Integrated anti-inflammatory and anti-fibrosis dual drug-loaded core-shell fiber scaffolds: Diabetic wound healing and scar reduction

Scarring poses a significant challenge in wound healing, especially for chronic wounds like those linked to diabetes. This study developed a dual drug-loaded core-shell fiber scaffold (PSPC) containing curcumin (Cur) in the shell and salvianolic acid B (SAB) in the core via electrospinning to address this challenging issue through synergistic anti-inflammatory and anti-fibrosis efficacy. The PSPC scaffold presented favorable tensile properties (3.67 ± 0.32 MPa of tensile strength and 337.64% ± 32.07% of elongation at break) and suture retention (2.71 ± 0.17 N). In vitro experiments confirmed that this scaffold was biocompatible, supporting cell adhesion and proliferation. Additionally, it also scavenged excessive intracellular reactive oxygen species (ROS) and promoted macrophage polarization towards the regenerative M2 phenotype.

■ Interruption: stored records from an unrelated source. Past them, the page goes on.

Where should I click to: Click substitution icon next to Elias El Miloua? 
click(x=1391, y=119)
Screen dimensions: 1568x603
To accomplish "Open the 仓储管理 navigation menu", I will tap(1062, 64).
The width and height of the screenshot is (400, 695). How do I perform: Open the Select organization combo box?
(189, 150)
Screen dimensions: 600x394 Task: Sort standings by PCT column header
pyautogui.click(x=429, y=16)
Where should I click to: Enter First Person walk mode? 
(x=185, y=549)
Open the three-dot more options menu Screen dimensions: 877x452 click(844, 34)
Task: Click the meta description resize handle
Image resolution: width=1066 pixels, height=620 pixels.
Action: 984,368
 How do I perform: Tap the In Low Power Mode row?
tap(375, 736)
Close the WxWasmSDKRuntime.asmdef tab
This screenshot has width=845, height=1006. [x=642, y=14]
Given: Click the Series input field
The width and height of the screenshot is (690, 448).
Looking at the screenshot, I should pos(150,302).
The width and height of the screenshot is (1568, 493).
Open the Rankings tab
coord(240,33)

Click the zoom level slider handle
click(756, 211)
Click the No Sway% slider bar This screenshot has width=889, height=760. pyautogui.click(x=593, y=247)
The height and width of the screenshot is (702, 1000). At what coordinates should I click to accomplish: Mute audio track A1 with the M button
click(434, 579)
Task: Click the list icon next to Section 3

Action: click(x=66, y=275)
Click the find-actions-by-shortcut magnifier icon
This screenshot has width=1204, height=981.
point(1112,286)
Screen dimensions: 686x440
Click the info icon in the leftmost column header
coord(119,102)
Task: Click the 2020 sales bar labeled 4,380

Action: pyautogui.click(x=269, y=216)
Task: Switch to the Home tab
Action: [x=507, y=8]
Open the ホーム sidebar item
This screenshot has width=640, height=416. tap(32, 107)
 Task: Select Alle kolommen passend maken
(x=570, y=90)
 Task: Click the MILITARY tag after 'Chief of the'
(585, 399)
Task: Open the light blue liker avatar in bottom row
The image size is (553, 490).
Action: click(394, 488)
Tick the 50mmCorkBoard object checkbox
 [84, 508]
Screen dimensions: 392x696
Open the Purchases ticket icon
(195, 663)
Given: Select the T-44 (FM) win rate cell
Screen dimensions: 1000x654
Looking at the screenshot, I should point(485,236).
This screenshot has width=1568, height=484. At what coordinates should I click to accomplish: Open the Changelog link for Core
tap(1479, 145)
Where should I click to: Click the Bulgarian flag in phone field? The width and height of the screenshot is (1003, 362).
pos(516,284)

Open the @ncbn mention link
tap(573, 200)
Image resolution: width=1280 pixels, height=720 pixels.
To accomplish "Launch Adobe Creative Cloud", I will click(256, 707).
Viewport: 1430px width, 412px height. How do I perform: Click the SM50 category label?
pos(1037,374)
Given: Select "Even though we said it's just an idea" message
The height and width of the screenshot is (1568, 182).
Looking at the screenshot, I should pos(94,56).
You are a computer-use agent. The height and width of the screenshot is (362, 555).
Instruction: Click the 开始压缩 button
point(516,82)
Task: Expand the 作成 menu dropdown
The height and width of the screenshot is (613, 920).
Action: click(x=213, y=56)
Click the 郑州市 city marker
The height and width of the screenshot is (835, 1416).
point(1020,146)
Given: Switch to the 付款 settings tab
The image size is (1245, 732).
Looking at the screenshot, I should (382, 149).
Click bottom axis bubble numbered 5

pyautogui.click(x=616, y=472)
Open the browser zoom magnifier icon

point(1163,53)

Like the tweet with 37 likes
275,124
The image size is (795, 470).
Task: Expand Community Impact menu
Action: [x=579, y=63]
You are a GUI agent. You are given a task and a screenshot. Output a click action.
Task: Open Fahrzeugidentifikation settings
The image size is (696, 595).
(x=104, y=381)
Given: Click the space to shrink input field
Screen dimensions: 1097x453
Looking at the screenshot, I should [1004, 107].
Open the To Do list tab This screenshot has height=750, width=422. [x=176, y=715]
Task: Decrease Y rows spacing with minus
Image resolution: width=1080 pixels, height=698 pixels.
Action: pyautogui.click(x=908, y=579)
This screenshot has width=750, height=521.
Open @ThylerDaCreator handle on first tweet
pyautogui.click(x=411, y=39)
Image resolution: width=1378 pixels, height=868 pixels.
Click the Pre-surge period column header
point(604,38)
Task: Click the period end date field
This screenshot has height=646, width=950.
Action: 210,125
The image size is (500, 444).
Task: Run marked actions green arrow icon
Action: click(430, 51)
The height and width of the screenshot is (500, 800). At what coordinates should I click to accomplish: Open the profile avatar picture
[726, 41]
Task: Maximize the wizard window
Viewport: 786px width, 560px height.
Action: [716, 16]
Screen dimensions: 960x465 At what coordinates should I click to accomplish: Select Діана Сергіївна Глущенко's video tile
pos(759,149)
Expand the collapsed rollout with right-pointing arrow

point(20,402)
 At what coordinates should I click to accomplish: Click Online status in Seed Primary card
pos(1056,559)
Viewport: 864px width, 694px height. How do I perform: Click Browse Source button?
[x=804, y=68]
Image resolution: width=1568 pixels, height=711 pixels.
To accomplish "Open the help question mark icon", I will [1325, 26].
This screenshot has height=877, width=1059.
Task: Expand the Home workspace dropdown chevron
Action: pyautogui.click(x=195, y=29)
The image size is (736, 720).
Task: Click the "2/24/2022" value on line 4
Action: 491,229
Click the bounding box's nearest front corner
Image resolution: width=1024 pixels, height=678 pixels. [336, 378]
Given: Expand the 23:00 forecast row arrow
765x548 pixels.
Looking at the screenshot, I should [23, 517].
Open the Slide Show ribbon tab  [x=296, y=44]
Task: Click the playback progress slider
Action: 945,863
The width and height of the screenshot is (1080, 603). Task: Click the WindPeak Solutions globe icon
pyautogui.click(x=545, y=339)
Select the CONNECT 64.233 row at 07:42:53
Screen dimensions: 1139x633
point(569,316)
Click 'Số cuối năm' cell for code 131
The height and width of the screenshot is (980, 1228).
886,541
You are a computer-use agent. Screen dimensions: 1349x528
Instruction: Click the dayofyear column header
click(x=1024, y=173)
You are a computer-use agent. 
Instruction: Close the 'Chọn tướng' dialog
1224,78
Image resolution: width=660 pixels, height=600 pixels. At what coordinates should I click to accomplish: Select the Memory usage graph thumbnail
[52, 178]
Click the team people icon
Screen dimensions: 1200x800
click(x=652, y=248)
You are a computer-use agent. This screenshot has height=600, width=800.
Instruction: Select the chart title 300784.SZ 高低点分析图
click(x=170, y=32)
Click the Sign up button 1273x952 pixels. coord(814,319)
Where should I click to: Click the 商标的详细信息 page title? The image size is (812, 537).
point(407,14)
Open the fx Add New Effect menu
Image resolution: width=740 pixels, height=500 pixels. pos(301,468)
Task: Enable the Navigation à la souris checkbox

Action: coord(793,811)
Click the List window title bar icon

In vivo studies using a mouse diabetic wound model showed that the PSPC scaffold effectively mitigated inflammatory responses, promoted neoangiogenesis, and facilitated epidermal formation and re-epithelialization. More importantly, the scaffold also modulated collagen synthesis, decreased the collagen type I/III ratio, supported the functional regeneration of hair follicles, sebaceous glands, and other skin appendages, then ultimately achieved the goal of chronic diabetic wound healing and scar reduction. The developed dual drug-loaded fiber scaffold integrating anti-inflammatory and anti-fibrosis presents a promising strategy for the anti-scarring treatment of chronic wounds.